Always make sure you read through the entire process before beginning to avoid mistakes and get a general idea of how the project will progress.
Now let's make get started:





Step 1: Making the paper mache
As mentioned earlier, we will be working with 2 types of paper mache. This first kind is the newspaper strip kind. For this, we will use a basic paper mache recipe. Based on how many masks you are making, you will use certain amounts of flour and water.
For 5 Masks, I used the following recipe:
- 2 cups of flour
- 2 cups of water
- tablespoon of salt
I'm not sure why you add the tablespoon of salt.. I think it may have to do with altering the mache's drying properties. Either way, I added it just incase.
(Another thing is sometimes people use elmers glue in place of flour. I find this mixture to be a bit more unpleasant. It's a bit heavier, a LOT stickier, and it's impossible for me to use without tearing the newspaper strands. Personally, I prefer flour.)
If you don't plan on making 5 masks, you can alter the recipe to whatever you want. Just make sure you have equal parts of water and flour.
Use your scissors to cut out several long strips of paper from the newspaper. I used a paper-cutter. It saved a lot of time and made the paper strips better.


Step 2: Coating the Foam Head
Your foam head is going to see a lot of action and it's not going to be pretty.

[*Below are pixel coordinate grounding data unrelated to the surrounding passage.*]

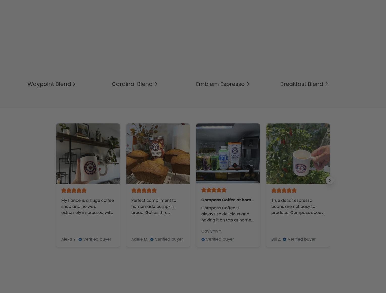Open the 'Compass Coffee at hom...' review title
386x293 pixels.
[x=228, y=200]
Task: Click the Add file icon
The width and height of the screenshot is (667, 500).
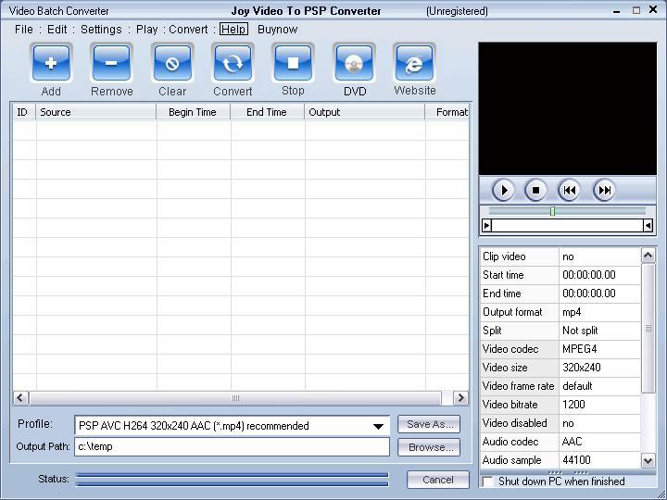Action: tap(51, 64)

A VERY necessary thing you will need to do is cover the face with clear plastic cling wrap. This way, the paper mache will not stick to the mannequin head and it can stay nice and clean. Take a long sheet of plastic wrap and wrap it tightly around the head. Make sure it's VERY secure. Try to unwrinkle the plastic so that you can get maximum coverage. Next, lay your head facing upwards so the paper mache can begin.
There are many ways to do this, but I find the cleanest way is to use a paintbrush to apply some four mixture straight onto the head and then laying down strips of newspaper over the "paste". This allows you to keep your hands clean.
Another way of doing it is to just get everything dirty. Dip your hands in the paste and keep them constantly wet. Then use them to smooth the newspaper onto the mask. You HAVE to keep your hands wet however. If they are only semi-wet, the mixture will start to dry and make tearing the newspaper more likely.
Once you have applied 2 or 3 layers of newspaper over the head, lay it out to dry. The drying process really depends on when you do it. I like to work during the day so I can lay things out to dry in the sun. Then again, I live in Florida so the sun is always harsh. For me, dry time only took a couple hours, for you it may be different.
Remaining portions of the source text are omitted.